2001-12-11 19:50:51

by Brian Horton

[permalink] [raw]
Subject: how to debug a deadlock'ed kernel?

Anyone got any good tips on how to debug a SMP system that is locked up
in a deadlock situation in the kernel? I'm working on a kernel module,
and after some number of hours of stress testing, the box locks up. None
of the sysrq options show anything on the display, though the reBoot
option does reboot the system. RedHat 6.2 and its 2.2.14 kernel. Doesn't
hang for me on 2.4, so I need to debug it here...

Any hints?

thx.bri.


2001-12-11 19:58:51

by Bruce Harada

[permalink] [raw]
Subject: Re: how to debug a deadlock'ed kernel?

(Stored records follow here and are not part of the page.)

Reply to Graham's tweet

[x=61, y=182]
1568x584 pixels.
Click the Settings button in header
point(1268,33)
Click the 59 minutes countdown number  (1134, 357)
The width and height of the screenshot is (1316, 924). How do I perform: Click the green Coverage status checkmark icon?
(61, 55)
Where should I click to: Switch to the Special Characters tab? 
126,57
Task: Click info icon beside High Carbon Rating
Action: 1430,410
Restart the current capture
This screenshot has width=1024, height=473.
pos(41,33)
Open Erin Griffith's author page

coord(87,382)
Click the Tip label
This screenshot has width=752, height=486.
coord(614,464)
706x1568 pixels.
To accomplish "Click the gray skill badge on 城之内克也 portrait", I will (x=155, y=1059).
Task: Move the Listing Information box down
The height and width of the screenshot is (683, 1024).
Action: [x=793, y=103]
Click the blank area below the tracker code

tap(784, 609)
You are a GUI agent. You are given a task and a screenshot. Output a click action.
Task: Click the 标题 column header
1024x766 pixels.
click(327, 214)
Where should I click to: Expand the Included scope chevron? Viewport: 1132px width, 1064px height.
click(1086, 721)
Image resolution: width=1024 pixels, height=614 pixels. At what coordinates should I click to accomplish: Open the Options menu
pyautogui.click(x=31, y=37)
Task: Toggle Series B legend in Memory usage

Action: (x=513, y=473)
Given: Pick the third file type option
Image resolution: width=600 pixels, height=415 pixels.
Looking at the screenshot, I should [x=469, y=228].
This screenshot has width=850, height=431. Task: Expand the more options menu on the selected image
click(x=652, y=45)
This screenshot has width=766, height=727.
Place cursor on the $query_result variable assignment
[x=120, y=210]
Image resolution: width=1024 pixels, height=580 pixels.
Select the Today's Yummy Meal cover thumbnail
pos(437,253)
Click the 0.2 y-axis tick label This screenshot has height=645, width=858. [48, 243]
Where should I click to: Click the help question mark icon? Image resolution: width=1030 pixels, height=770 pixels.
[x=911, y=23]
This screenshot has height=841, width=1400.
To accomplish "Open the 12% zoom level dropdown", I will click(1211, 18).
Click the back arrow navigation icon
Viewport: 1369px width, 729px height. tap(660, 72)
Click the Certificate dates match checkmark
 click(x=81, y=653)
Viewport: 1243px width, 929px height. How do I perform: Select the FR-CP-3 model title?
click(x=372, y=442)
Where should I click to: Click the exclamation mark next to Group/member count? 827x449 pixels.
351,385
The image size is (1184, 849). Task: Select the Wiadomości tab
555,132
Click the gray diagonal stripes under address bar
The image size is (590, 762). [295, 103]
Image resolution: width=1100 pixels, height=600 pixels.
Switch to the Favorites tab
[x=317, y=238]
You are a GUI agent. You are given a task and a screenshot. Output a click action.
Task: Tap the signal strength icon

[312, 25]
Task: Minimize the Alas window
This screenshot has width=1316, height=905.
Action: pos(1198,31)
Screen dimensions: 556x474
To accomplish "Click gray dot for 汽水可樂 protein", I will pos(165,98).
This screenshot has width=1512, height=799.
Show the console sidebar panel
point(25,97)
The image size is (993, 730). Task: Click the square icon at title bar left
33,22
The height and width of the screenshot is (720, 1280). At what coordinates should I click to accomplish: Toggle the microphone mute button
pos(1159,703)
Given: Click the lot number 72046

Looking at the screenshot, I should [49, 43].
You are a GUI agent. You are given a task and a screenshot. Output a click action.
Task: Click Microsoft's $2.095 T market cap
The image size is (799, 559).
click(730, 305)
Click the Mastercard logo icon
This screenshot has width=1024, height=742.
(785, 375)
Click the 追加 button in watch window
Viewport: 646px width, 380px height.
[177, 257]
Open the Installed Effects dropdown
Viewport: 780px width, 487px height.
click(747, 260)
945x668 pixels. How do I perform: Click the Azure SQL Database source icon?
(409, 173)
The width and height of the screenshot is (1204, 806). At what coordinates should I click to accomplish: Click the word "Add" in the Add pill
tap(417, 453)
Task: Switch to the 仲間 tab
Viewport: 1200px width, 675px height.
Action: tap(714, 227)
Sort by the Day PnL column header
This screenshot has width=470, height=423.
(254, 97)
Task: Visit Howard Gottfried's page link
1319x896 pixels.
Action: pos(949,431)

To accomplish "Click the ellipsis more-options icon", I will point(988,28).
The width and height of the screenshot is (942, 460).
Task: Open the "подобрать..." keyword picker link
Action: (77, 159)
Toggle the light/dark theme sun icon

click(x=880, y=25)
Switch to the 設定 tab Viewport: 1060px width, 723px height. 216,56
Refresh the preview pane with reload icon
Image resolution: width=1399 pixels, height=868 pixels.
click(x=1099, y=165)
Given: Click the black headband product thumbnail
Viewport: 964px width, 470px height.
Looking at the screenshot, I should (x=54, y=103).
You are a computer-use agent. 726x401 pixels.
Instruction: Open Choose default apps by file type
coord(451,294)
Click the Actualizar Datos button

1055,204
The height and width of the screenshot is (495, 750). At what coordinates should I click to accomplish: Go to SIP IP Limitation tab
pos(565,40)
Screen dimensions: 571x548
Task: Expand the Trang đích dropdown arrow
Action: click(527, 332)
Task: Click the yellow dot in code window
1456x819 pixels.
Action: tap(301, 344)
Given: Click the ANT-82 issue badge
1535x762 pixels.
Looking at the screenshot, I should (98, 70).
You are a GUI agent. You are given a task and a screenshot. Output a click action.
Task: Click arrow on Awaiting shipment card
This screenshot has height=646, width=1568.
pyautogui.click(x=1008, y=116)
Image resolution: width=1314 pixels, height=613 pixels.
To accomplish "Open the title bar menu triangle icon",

On Tue, 11 Dec 2001 13:57:52 -0600
Brian Horton <[email protected]> wrote:

> Anyone got any good tips on how to debug a SMP system that is locked up
> in a deadlock situation in the kernel? I'm working on a kernel module,
> and after some number of hours of stress testing, the box locks up. None
> of the sysrq options show anything on the display, though the reBoot
> option does reboot the system. RedHat 6.2 and its 2.2.14 kernel. Doesn't
> hang for me on 2.4, so I need to debug it here...
>
> Any hints?

Try using a serial console (activate it in your kernel config and hook up
another PC to the serial port - if it's oopsing, you should see the oops over
the serial line.)
Also, I believe you can use kdb via serial as well (although I've never tried).


Bruce

2001-12-11 21:15:58

by Oliver Xymoron

[permalink] [raw]
Subject: Re: how to debug a deadlock'ed kernel?

On Tue, 11 Dec 2001, Brian Horton wrote:

> Anyone got any good tips on how to debug a SMP system that is locked up
> in a deadlock situation in the kernel? I'm working on a kernel module,
> and after some number of hours of stress testing, the box locks up. None
> of the sysrq options show anything on the display, though the reBoot
> option does reboot the system. RedHat 6.2 and its 2.2.14 kernel. Doesn't
> hang for me on 2.4, so I need to debug it here...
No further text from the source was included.